Editorial Triage in the Digital Age

Editing is – and has always been – about choices. For any project an editor must decide both what to include/exclude and how to best present what is included. The same decisions are required in the Internet age, but digital resources may change both the available options and the tipping points for particular choices.

The presentation of a folksong collection provides a case in point. When Alan Lomax published his various collections access to his source materials was limited to those who could travel to Washington DC and take the time to locate and study them. In effect, from his vast collecting only a small percentage could be presented in a publication and what was left was, for most purposes, inaccessible – invisible. For Lomax there were two options: in and out. Further, for those songs included in his print collections, economic and practical imperatives dictated a certain presentation: even if his source recording of a song ran to 17 verses only the melody of one or occasionally two verses could be included in the printed book.

The digital age offers additional options not available to Lomax and his contemporaries. Now there are at least three options where Lomax had but two (in or out). For example, with the Carpenter Collection Edition now in process triage becomes possible because a third option is available: in, out and online. Additional presentation options are available as well, to which I’ll turn in a moment.

The American Folklife Center at the Library of Congress has digitized the entire Carpenter Collection and intends to put it all online through one of the Library’s digital initiatives. Thus, unlike earlier print collections, all the raw materials (collectanea) from which the printed edition will derive will one day be instantly accessible to those who wish to see them: notations, sound recordings, typescripts etc.. Further, extended edited work can also be made digitally available such as through transcriptions of long recordings. Thus, today’s editor has additional options: knowing that online access exists as part of the landscape, one may choose to include, or ignore specific data or, unlike earlier editors, one can choose to mention data not presented in full with the knowledge that that data will be instantly accessible to those who might wish to see it.

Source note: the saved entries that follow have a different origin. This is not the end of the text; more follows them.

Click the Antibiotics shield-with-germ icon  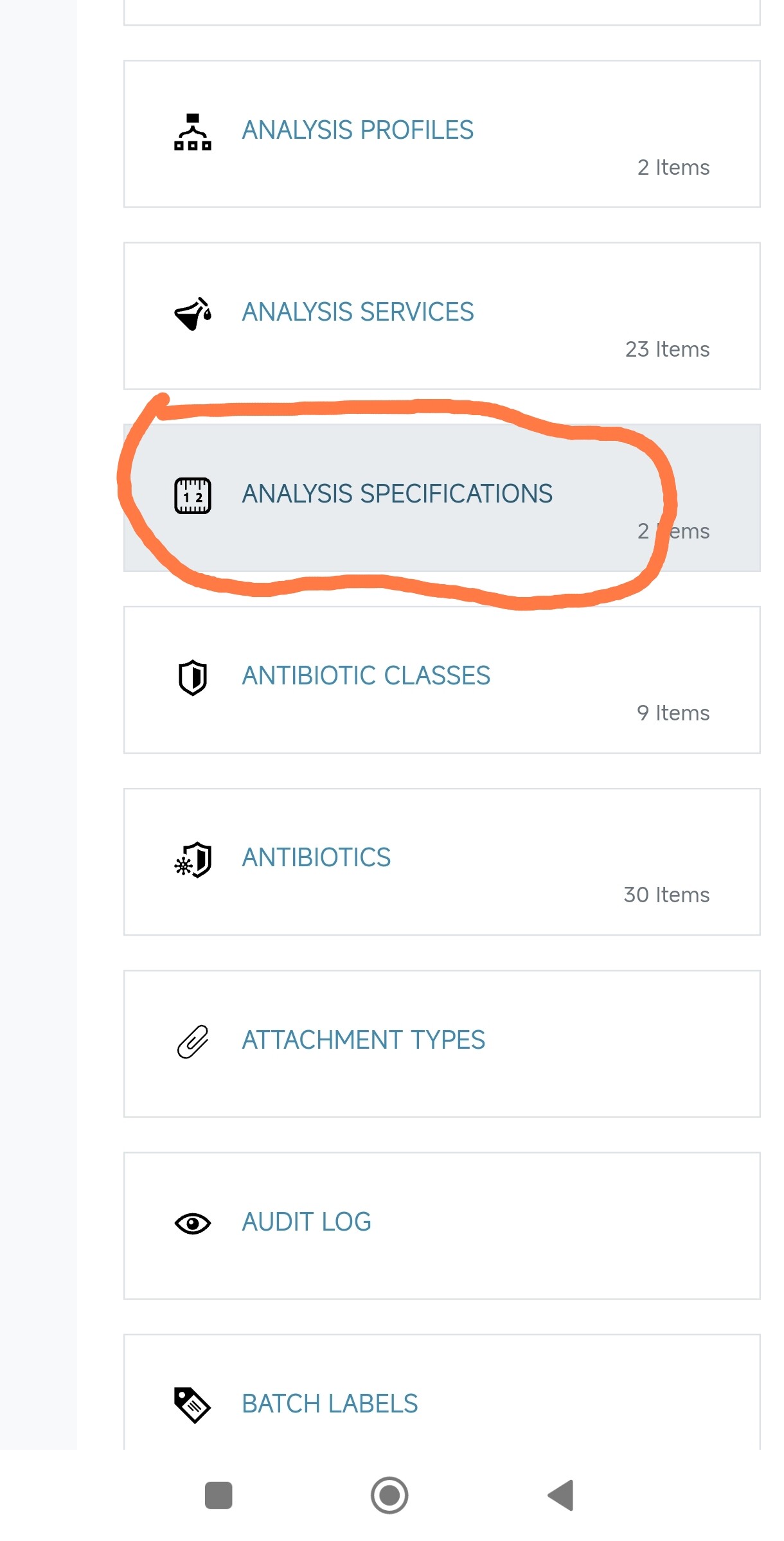[x=193, y=860]
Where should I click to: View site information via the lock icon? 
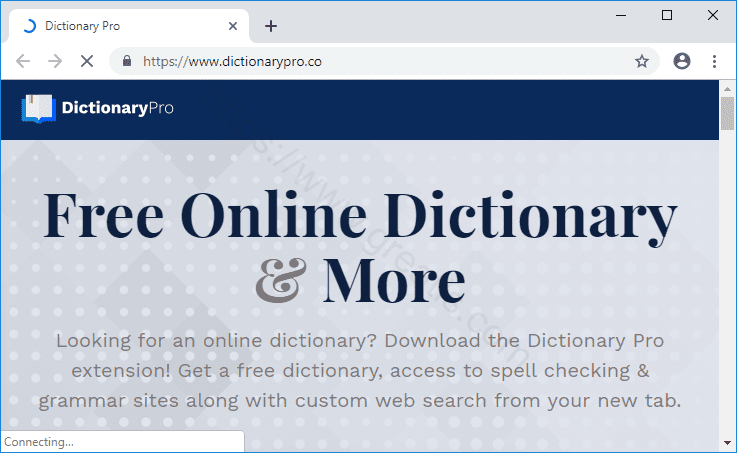point(127,61)
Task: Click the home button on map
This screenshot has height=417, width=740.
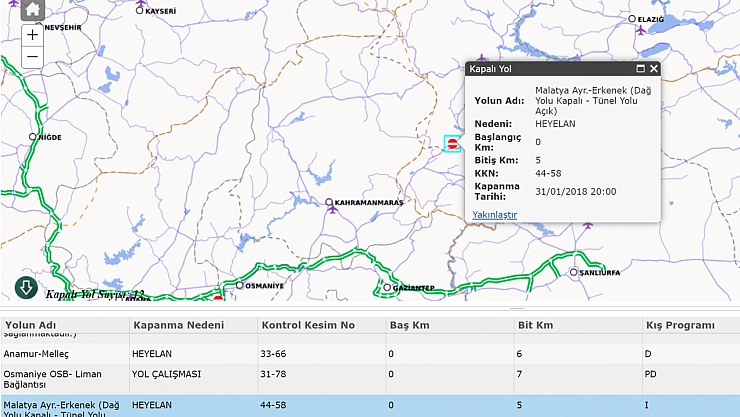Action: pos(32,10)
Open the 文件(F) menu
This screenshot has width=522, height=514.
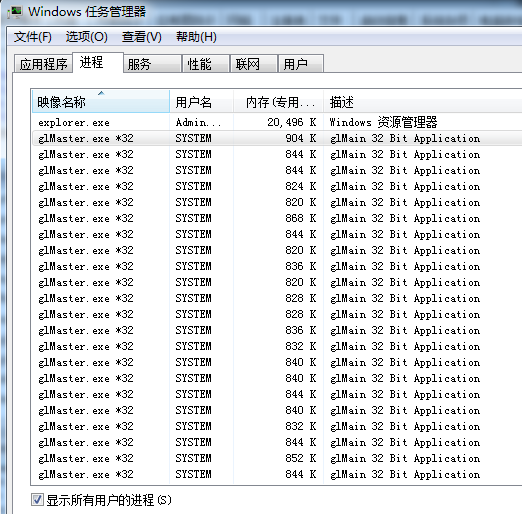click(x=33, y=37)
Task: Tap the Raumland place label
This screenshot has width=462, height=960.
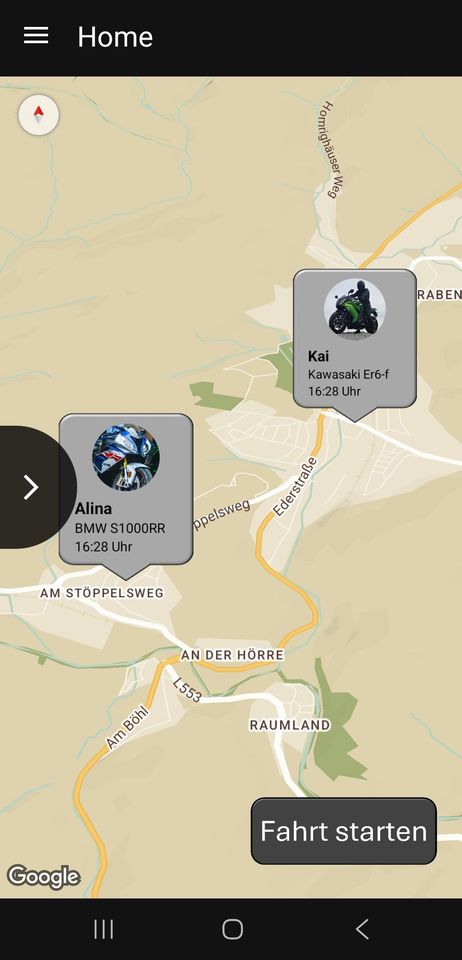Action: tap(290, 725)
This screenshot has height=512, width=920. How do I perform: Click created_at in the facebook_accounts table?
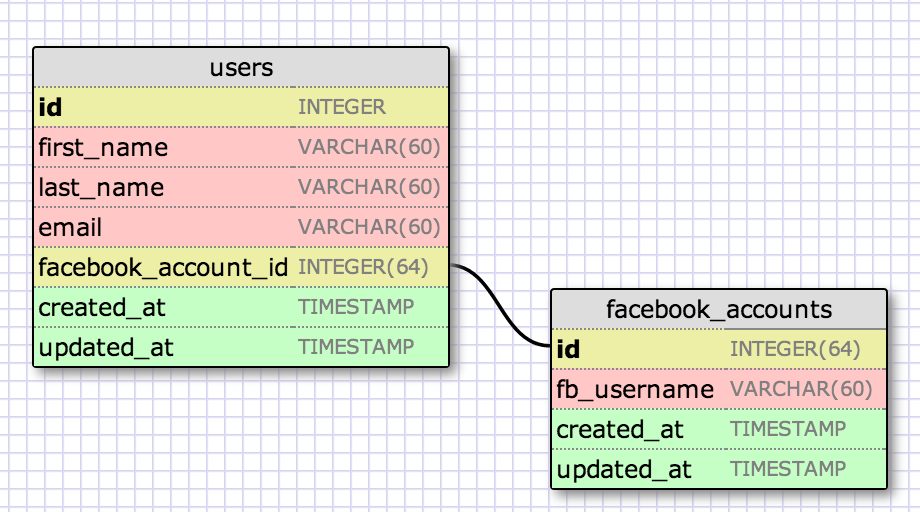pos(619,429)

This can change the tipping point for inclusion in a print edition: there is no need for completeness for completeness’ sake – that need is digitally satisfied. And the full inclusion of materials of secondary or marginal interest is not required as a sentence of description can point the assiduous scholar to the relevant data online.

Editing is still about choices, but digital options allow the edited work to be richer by relegating, but not ignoring materials of less than central importance. Of course, deciding what is ‘central’ opens the editor to criticism and that is as it should be.